---------- Record extracts

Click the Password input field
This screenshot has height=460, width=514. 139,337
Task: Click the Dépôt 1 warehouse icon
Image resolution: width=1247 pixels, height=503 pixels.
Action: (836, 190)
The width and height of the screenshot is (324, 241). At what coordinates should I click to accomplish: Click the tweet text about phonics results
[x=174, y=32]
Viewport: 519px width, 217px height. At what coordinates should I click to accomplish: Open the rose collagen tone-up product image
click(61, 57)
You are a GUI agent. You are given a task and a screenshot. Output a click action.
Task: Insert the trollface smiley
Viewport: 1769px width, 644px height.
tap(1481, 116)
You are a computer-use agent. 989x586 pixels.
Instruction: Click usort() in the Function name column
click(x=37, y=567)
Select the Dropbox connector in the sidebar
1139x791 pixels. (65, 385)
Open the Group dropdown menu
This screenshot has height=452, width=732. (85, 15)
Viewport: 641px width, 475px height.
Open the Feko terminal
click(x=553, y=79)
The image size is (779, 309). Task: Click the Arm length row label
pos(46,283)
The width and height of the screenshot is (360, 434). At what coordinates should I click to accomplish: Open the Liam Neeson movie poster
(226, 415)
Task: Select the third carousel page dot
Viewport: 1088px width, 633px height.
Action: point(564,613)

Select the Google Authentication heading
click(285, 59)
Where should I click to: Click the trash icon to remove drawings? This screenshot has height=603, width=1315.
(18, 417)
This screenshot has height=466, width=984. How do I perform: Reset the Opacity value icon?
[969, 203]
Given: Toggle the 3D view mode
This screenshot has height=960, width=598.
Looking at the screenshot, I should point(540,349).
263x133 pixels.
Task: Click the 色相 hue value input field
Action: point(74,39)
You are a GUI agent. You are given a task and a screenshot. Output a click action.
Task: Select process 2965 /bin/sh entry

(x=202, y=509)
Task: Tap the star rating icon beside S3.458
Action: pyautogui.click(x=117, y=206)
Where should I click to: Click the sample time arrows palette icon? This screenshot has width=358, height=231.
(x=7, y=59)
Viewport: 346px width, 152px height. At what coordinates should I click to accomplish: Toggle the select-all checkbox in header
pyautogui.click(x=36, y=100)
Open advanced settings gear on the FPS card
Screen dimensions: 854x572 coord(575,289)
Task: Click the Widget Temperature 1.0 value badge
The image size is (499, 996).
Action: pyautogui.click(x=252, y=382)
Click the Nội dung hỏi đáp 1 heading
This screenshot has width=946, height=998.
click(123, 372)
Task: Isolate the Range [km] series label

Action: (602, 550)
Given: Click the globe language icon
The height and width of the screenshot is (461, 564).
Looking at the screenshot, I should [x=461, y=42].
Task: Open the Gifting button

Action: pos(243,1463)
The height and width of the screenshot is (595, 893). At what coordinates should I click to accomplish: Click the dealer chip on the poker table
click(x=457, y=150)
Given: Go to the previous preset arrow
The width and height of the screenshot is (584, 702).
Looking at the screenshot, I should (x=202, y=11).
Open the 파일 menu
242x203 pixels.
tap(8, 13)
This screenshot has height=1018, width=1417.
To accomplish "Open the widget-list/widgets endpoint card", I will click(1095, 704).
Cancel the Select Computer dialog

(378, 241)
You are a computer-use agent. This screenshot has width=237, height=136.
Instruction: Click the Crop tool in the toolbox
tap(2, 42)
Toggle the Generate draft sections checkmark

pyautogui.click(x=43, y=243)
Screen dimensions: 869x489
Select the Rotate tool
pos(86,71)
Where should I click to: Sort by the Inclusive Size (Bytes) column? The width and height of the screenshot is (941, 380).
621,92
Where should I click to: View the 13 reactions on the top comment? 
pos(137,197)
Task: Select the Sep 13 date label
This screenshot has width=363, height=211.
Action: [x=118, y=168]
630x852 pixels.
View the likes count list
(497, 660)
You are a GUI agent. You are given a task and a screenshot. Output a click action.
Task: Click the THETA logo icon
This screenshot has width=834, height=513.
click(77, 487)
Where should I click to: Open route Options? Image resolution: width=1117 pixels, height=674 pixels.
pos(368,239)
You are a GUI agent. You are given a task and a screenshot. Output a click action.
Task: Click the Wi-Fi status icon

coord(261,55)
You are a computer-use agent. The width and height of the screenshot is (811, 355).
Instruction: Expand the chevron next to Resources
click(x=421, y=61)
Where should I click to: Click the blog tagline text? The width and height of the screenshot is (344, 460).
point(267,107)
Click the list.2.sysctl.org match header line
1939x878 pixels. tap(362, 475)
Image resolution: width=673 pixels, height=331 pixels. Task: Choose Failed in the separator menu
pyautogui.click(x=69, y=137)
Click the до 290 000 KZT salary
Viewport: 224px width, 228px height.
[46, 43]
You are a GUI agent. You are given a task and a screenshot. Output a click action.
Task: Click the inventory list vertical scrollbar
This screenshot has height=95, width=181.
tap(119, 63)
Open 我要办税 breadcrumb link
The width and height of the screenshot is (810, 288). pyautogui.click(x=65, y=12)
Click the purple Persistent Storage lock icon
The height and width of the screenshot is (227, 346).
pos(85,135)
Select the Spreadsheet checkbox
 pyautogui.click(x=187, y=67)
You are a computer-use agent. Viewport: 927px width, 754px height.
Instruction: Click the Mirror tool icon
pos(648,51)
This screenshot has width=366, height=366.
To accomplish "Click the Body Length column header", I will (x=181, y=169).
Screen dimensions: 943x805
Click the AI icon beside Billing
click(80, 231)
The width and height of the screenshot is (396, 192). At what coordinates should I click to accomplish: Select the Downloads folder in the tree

--------------------

Identify the lines of the entries containing the string "will". Copy each such line.

To accomplish "Open the widget-list/widgets endpoint card", I will click(1095, 704).
To accomplish "Click the Body Length column header", I will (x=181, y=169).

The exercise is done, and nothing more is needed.